Bug in new Vetted Date

So Storj should be able to see this? Like for every active node ID, compare the vetting status across the satellites: and if any satellite shows unvetted for around 3 months passed the vetting date of the other satellites… something has probably gone wrong?

Or passed 100 audits…

Not vetted on EU1

INFO    reputation:service      node scores updated     {"Process": "storagenode", "Satellite ID": "12L9ZFwhzVpuEKMUNUqkaTLGzwY9G24tbiigLiXpmZWKwmcNDDs", "Total Audits": 141581, "Successful Audits": 140596, "Audit Score": 1, "Online Score": 0.9972973598461851, "Suspension Score": 1, "Audit Score Delta": 0, "Online Score Delta": 0, "Suspension Score Delta": 0}

I can’t run that script because it sais jq is not installed. I don’t know what that is and I won’t install it.

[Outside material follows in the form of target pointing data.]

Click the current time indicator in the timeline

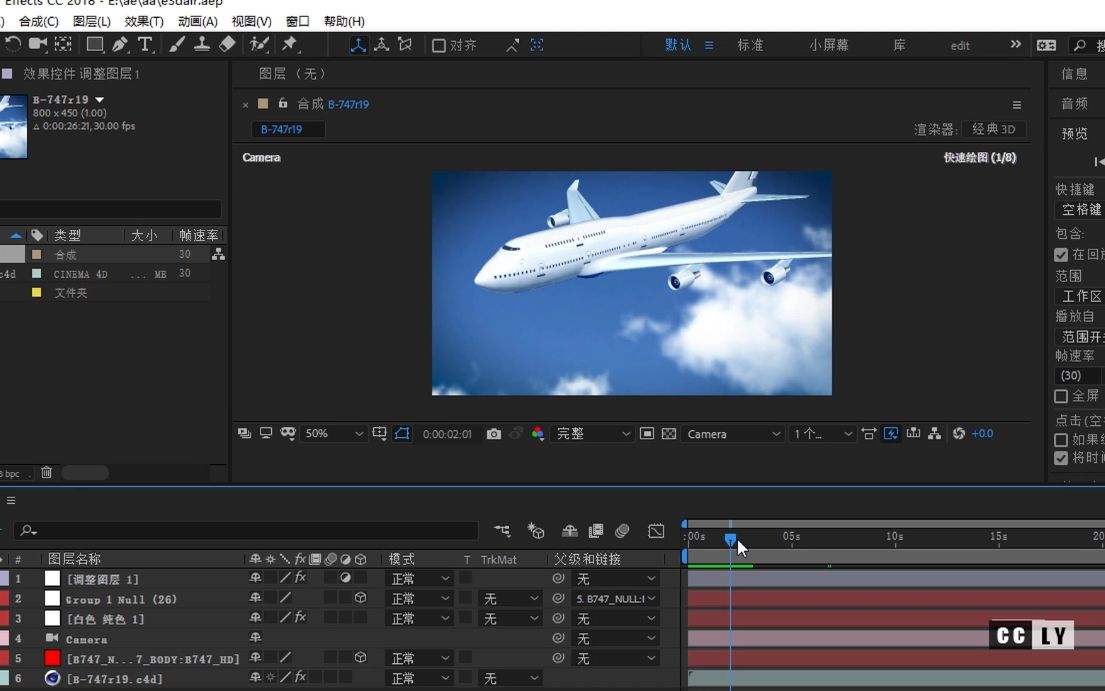point(731,537)
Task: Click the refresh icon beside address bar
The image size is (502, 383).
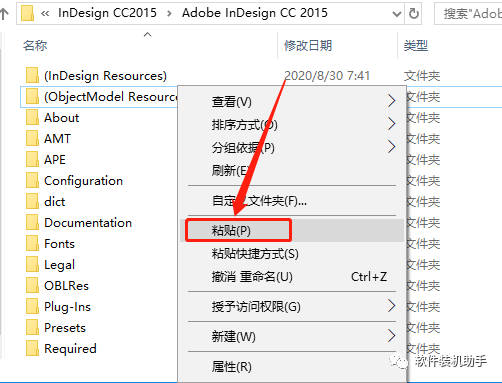Action: [x=413, y=13]
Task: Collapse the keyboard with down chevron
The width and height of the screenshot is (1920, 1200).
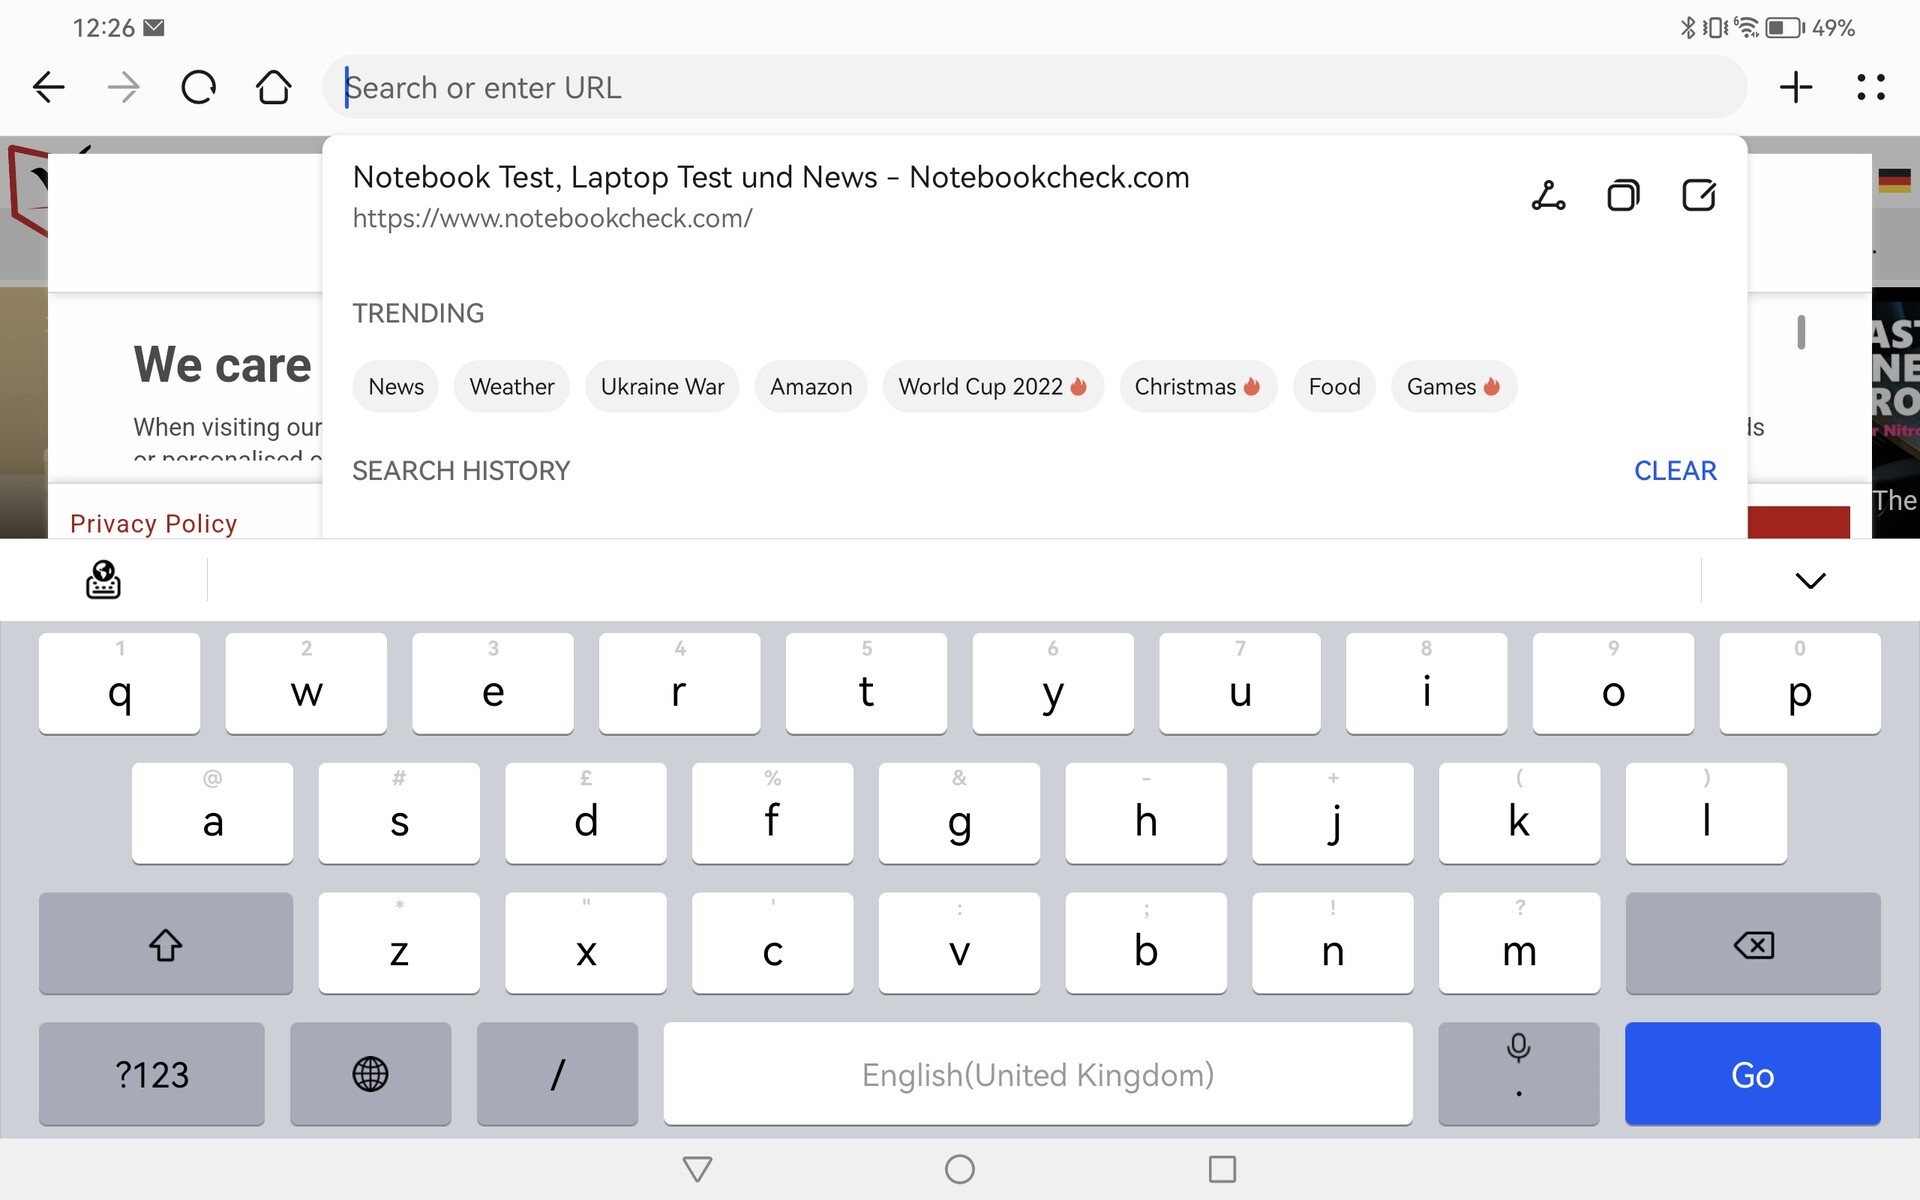Action: [x=1810, y=580]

Confirming the bug. Same on all my nodes too.

It is this: jq is like sed for JSON data - you can use it to slice and filter and map and transform structured data with the same ease that sed , awk , grep and friends let you play with text.
Nice tool if you need to do some JSON parsing in Bash for example.

Had a peek at the code. First the reputation table is updated, then the node table—but the latter only if a node was “recently” vetted. It is the node table that gets consulted on whether the node is vetted or not for the purposes of directing traffic.

Tried to follow the code, but not knowing the details of deployment, and having only cursory understanding of the dbx tool, it’s difficult for me. But I have a feeling that the condition in hasReputationChanged might be the key. It seems to be that this function tries to avoid unnecessary updates to the node table, but this also means that if one update to the node table fails (e.g., when the node was “recently” vetted), then subsequent positive audits will not have a chance. And given that the node table may be behind a write cache that stores data asynchronously, ApplyAudit may finish with no error to report despite the change was not actually persisted.

Curiously, if this hypothesis is true, then a node operator could retrigger the update to the node table by having their node be suspended, whether through audits or being offline. Obviously that’s a rather drastic measure.

Being offline for how long?

If you started at 100%… I think it took around 12 days offline to hit Suspension (60%)?

So… you can put the unvetted sat on the ban list in config, until you get suspended. Got it!

# list of trust exclusions
storage2.trust.exclusions: "12L9ZFwhzVpuEKMUNUqkaTLGzwY9G24tbiigLiXpmZWKwmcNDDs@eu1.storj.io:7777"

Please note this is just a hypothesis.

Nothing to loose, just 300GB of data. We will see after 2 weeks if it worked.

You should be able to tell pretty quickly: if your online score for that satellite doesn’t start dropping around 3%/day… then your node is still passing its online checks (even if it isn’t accepting data connections)

But yeah if you can get suspended… and unsuspending fixes your vetting… that would be great to know!

If a satellite is blacklisted, how would the node receive score updates :rofl:

It could trigger a disqualification, not suspension. These events are independent of each other.
But theoretically, the rejection of audits should be interpreted as offline.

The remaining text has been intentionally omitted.